§ **Action item**
Your answer should be the lines from the start of the records through the line with "Given: Switch to dark mode moon icon", copied word for word.

§ **Material for the task**
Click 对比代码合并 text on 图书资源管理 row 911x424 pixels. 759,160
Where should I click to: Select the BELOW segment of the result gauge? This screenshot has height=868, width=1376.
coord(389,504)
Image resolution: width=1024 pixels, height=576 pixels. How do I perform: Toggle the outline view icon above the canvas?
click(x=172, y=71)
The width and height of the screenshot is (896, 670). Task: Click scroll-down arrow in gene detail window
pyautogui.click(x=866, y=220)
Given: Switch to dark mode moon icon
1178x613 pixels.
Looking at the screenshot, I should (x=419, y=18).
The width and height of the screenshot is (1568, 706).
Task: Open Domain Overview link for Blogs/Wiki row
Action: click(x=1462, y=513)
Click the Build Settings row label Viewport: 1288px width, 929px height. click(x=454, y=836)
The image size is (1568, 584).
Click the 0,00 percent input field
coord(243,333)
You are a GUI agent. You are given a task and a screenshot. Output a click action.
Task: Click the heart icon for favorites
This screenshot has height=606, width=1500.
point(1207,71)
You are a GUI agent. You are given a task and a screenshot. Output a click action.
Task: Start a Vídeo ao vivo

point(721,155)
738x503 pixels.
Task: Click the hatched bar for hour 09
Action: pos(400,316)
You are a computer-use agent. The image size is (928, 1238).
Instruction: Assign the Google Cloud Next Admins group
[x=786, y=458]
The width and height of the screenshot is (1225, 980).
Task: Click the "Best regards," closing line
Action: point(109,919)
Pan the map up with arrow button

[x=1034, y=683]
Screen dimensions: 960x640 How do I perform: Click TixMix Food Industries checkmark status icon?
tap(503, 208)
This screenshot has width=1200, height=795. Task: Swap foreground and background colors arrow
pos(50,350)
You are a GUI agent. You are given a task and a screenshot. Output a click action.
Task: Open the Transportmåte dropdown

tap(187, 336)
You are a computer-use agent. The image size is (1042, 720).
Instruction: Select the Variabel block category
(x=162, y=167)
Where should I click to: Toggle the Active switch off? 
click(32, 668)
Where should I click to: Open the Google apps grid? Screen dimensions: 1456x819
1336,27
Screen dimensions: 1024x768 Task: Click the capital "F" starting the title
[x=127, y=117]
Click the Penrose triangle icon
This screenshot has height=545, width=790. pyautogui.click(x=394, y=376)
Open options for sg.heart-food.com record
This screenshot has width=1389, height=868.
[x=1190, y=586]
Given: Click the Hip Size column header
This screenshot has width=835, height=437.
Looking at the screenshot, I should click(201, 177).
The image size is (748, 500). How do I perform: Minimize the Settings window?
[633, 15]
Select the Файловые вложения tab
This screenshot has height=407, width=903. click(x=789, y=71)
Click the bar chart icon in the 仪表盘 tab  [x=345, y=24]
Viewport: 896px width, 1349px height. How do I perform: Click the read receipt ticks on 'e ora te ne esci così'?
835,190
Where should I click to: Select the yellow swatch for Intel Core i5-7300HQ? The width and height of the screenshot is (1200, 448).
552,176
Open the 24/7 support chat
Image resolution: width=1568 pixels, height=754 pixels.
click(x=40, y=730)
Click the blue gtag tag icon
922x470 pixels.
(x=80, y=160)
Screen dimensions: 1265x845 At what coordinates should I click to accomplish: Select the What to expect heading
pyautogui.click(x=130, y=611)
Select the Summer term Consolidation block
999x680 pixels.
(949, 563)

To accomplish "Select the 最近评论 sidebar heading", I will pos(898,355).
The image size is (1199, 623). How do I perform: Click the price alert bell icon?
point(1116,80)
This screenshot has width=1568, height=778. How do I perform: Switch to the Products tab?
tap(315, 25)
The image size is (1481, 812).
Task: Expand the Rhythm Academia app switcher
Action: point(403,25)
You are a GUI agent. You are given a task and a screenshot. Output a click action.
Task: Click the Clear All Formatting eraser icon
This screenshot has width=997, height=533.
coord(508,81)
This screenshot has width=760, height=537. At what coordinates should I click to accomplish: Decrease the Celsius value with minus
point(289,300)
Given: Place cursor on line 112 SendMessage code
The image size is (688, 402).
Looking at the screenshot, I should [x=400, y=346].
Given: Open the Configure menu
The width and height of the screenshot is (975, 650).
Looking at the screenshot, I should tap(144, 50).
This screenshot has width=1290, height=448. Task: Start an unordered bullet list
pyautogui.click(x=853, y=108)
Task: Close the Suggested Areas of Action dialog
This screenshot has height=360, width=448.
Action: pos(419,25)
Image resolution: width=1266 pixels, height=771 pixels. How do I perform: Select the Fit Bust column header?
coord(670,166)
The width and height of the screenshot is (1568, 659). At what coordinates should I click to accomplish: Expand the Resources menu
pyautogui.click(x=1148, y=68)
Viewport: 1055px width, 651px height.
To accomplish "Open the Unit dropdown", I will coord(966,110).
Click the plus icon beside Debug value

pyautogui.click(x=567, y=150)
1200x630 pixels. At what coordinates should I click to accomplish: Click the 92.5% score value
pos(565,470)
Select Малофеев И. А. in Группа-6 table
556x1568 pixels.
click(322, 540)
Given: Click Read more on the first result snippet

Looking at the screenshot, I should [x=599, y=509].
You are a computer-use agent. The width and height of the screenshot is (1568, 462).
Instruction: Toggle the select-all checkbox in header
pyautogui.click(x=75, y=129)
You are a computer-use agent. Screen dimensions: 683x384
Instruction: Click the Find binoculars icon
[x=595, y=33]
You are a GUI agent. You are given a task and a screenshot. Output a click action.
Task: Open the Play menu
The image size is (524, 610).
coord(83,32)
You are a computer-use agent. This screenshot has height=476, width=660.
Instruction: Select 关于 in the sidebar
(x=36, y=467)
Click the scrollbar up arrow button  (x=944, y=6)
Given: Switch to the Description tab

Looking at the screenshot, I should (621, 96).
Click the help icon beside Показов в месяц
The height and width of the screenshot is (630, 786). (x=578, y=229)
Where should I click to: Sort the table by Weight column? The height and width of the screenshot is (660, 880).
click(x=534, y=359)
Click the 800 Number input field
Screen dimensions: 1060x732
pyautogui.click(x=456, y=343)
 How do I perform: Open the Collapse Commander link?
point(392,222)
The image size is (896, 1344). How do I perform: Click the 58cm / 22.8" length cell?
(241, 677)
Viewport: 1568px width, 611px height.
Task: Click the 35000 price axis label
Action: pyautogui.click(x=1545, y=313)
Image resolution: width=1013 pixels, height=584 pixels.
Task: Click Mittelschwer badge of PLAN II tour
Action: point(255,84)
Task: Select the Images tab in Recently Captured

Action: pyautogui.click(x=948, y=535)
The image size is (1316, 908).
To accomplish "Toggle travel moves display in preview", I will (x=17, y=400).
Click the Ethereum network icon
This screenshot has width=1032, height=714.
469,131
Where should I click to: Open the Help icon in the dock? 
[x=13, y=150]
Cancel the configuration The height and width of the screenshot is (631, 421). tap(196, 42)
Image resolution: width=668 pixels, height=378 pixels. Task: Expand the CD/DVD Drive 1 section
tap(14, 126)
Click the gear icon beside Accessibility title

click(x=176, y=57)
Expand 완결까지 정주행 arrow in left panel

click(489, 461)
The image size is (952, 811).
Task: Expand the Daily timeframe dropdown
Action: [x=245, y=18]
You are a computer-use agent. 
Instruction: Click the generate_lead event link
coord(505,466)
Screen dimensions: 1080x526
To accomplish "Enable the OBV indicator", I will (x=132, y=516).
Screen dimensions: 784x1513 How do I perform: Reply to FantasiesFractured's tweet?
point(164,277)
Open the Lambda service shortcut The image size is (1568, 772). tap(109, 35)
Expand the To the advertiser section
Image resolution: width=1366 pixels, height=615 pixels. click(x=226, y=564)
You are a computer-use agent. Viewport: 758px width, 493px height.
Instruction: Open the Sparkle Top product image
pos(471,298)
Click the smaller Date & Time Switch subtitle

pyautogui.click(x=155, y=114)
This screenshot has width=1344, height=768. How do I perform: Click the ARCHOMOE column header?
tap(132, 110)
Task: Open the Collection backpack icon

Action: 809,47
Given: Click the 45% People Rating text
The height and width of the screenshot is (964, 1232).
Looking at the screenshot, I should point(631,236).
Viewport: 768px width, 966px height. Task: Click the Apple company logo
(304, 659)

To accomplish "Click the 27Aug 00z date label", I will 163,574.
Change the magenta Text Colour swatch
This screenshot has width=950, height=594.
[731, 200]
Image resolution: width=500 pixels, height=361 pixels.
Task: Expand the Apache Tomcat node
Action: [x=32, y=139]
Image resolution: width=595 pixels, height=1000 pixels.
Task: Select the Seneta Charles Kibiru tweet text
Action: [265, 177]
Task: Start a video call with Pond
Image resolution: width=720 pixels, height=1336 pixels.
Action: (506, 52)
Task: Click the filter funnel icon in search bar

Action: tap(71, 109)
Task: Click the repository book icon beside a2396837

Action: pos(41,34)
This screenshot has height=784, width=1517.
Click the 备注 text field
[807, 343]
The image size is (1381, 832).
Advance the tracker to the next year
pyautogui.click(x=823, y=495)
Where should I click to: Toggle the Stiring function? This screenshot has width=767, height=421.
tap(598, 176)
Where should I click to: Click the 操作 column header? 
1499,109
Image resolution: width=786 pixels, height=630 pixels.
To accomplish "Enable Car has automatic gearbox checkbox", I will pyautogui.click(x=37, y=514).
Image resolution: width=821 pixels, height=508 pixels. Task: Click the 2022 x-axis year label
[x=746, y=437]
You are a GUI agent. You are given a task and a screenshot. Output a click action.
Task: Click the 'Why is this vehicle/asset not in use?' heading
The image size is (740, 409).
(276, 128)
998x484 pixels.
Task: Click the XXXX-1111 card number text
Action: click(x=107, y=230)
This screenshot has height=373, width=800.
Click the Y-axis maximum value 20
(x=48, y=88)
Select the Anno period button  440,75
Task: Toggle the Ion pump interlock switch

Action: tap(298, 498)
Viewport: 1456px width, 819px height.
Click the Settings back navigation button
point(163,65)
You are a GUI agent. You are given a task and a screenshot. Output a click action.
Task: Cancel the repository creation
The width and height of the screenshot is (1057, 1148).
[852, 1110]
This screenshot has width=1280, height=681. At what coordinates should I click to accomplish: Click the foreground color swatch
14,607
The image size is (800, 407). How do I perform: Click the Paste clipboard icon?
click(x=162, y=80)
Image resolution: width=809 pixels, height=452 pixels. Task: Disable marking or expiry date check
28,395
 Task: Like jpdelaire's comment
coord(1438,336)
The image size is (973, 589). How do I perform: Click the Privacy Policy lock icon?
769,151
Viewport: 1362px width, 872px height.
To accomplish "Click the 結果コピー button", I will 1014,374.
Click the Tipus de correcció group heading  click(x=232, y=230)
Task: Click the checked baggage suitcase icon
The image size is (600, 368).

§ **Completed exercise**
Click 对比代码合并 text on 图书资源管理 row 911x424 pixels. 759,160
Where should I click to: Select the BELOW segment of the result gauge? This screenshot has height=868, width=1376.
coord(389,504)
Image resolution: width=1024 pixels, height=576 pixels. How do I perform: Toggle the outline view icon above the canvas?
click(x=172, y=71)
The width and height of the screenshot is (896, 670). Task: Click scroll-down arrow in gene detail window
pyautogui.click(x=866, y=220)
Given: Switch to dark mode moon icon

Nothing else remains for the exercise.